──────── DATA SECTION ────────

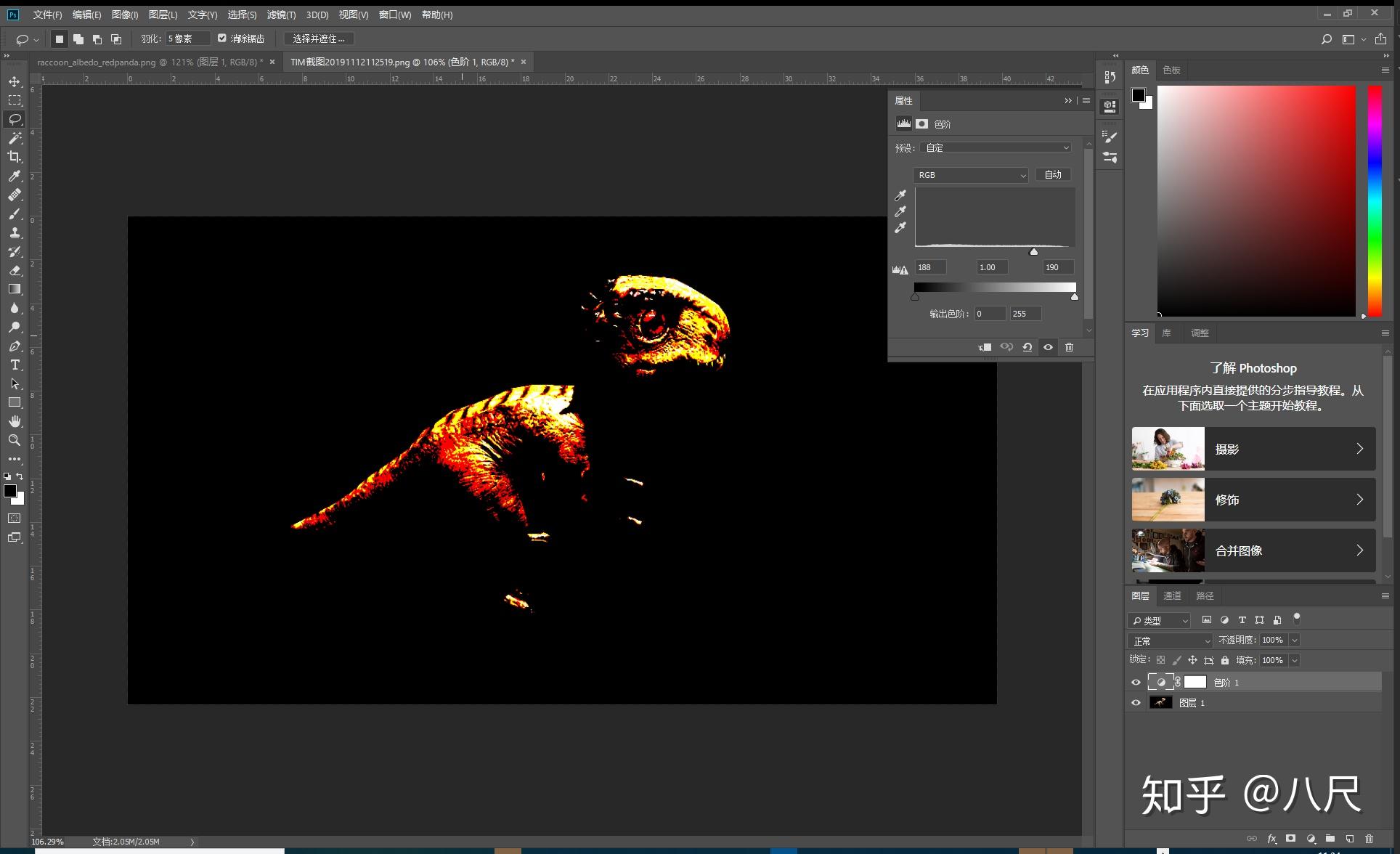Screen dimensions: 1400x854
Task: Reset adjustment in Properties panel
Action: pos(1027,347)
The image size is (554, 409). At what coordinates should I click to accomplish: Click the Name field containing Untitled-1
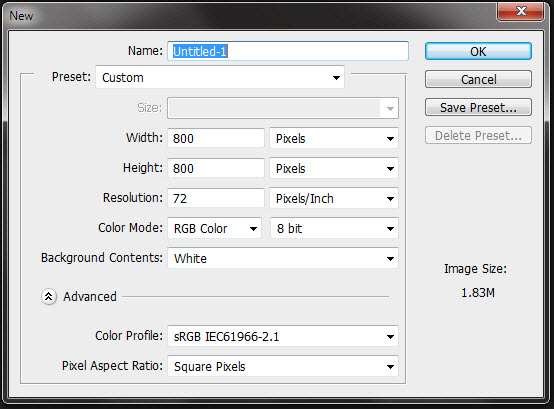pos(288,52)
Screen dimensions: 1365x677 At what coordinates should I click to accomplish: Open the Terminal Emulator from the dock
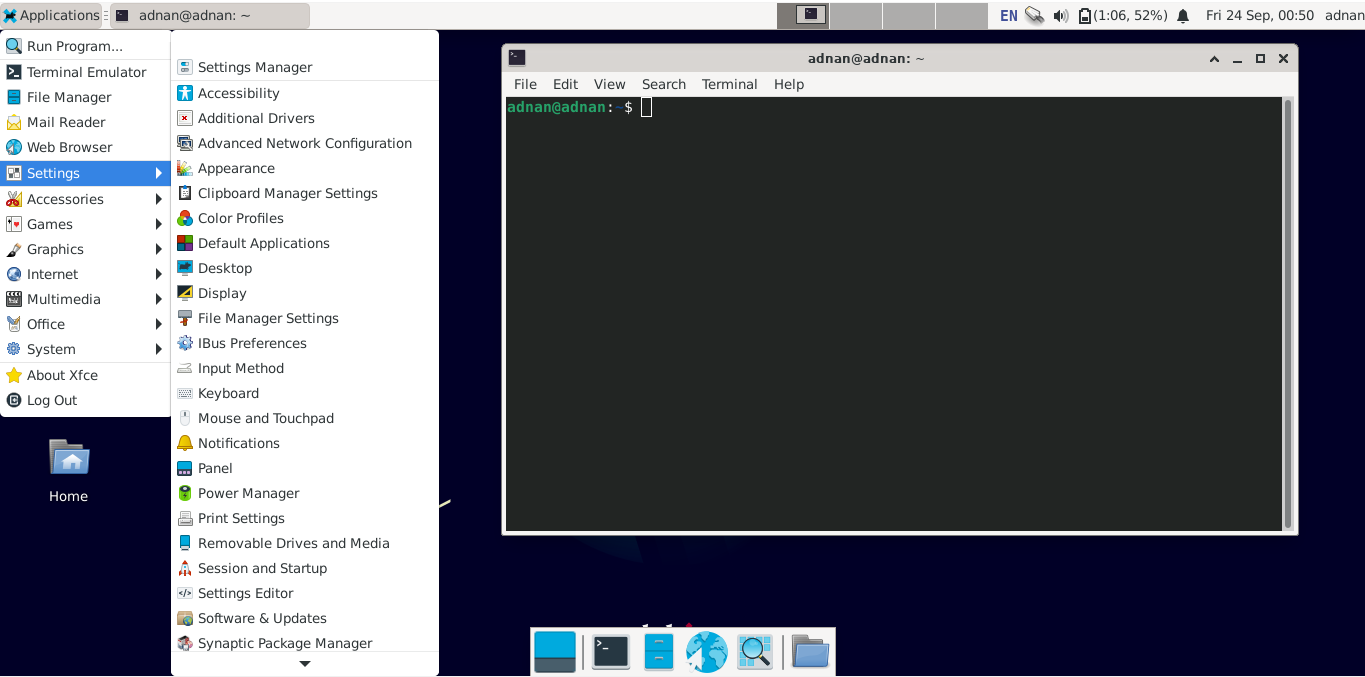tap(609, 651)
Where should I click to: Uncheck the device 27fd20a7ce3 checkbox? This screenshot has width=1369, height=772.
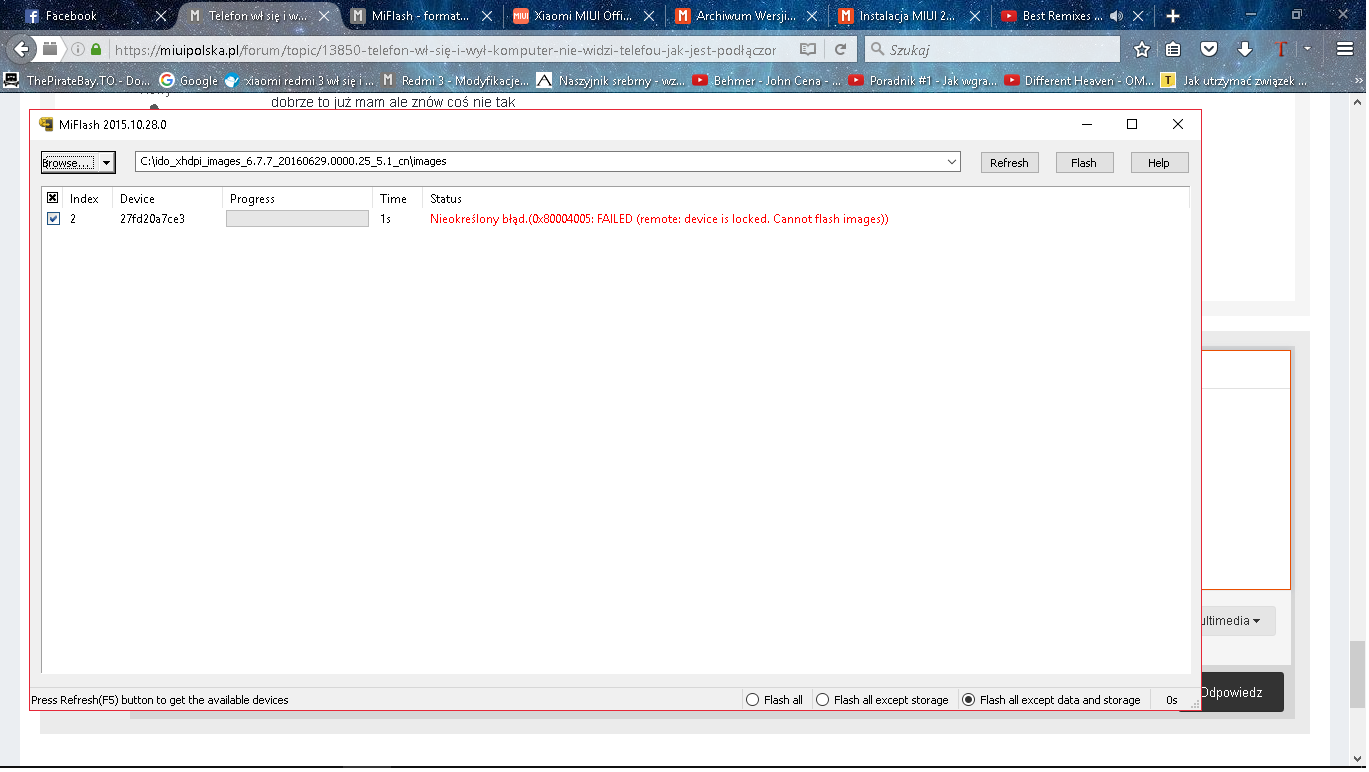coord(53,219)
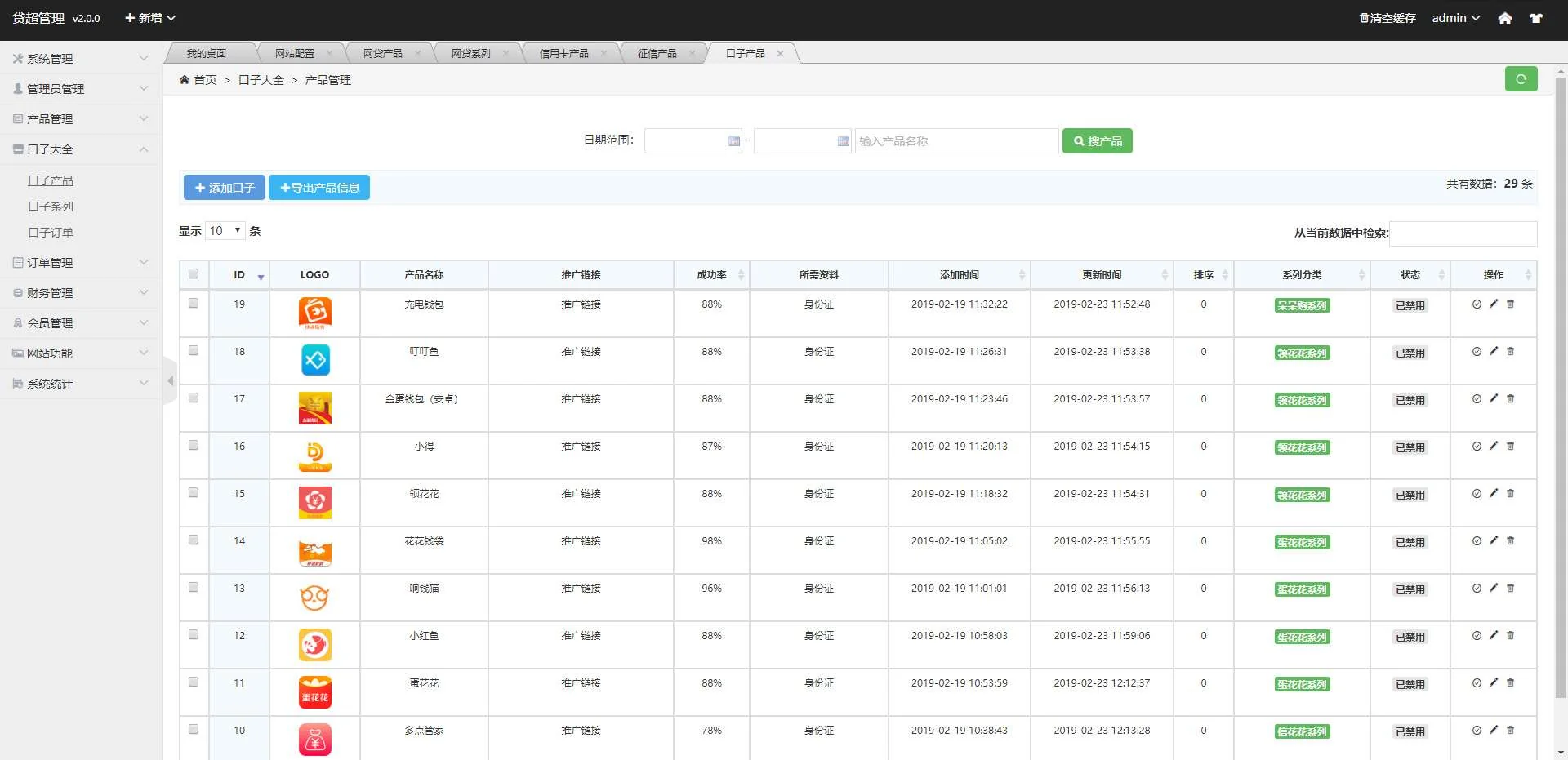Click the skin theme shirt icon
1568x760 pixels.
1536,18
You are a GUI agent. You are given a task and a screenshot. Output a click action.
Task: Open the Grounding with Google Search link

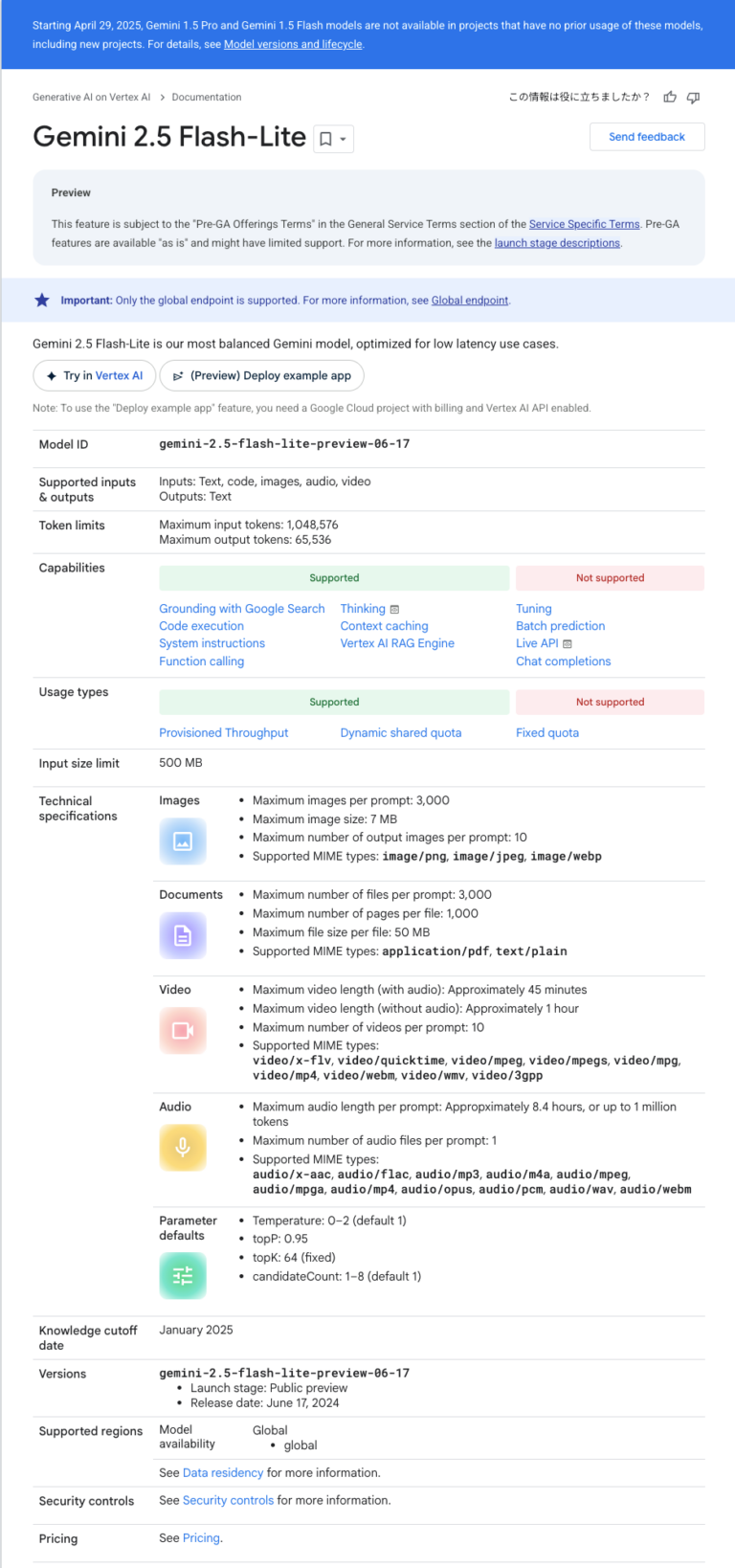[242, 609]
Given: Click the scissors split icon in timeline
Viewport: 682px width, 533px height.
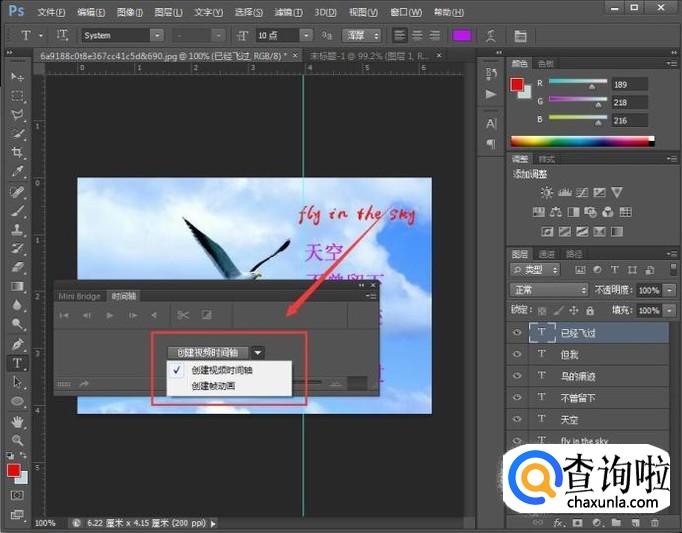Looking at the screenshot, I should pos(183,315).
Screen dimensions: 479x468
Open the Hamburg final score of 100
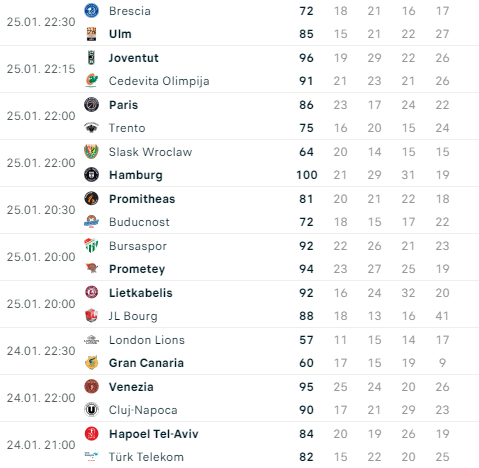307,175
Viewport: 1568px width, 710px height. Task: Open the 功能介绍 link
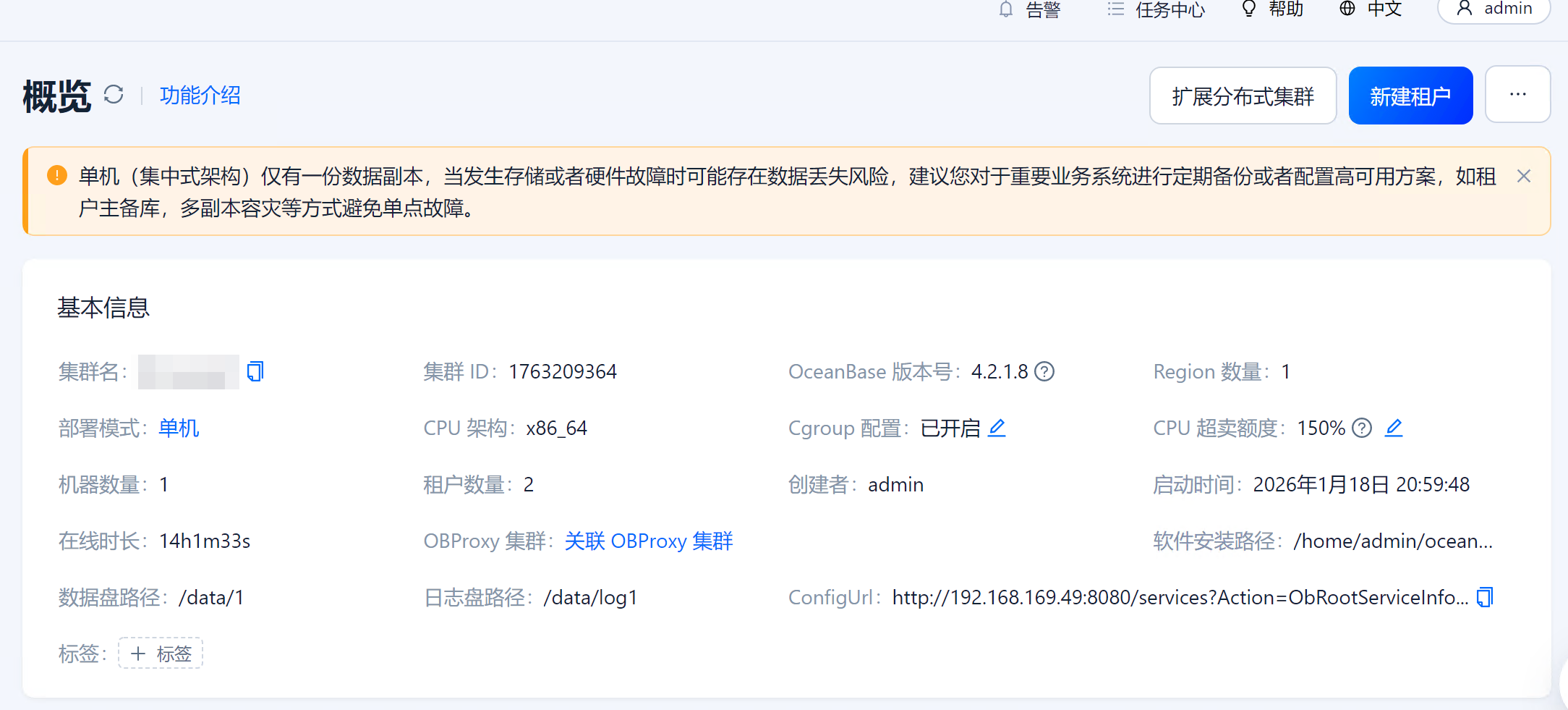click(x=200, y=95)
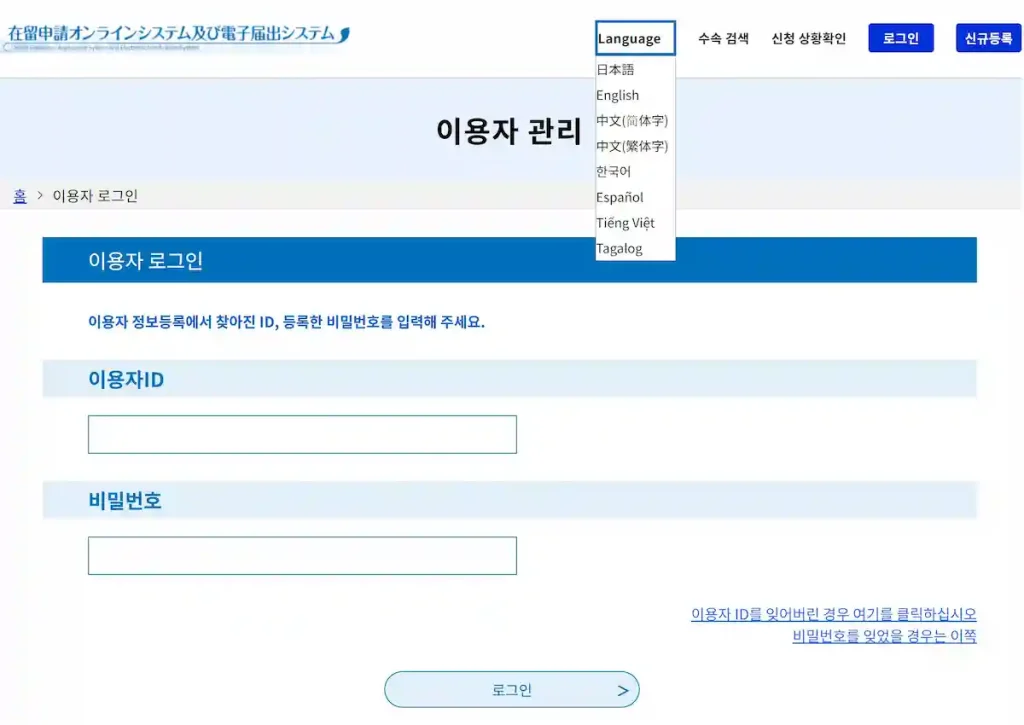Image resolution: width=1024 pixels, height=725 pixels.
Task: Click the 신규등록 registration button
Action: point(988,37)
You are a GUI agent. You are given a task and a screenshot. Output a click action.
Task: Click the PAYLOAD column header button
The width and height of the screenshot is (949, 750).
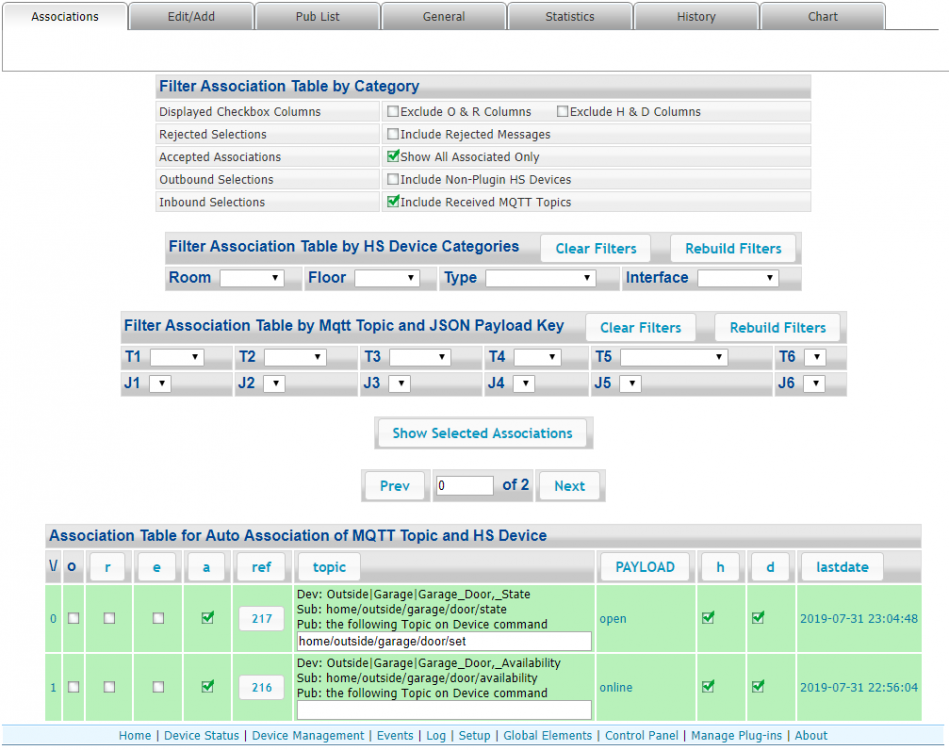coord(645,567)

────────

→ EXERCISE AIM: The range to transcribe runs from the line holding "Viewport: 682px width, 533px height." through the final line of the data above; copy it exactly and exclude the pictures.

→ TASK SOLUTION:
Viewport: 682px width, 533px height.
Looking at the screenshot, I should pos(183,315).
Screen dimensions: 479x468
Open the Hamburg final score of 100
307,175
Viewport: 1568px width, 710px height. Task: Open the 功能介绍 link
click(x=200, y=95)
Image resolution: width=1024 pixels, height=725 pixels.
Task: Click the 신규등록 registration button
Action: point(988,37)
You are a GUI agent. You are given a task and a screenshot. Output a click action.
Task: Click the PAYLOAD column header button
The width and height of the screenshot is (949, 750).
coord(645,567)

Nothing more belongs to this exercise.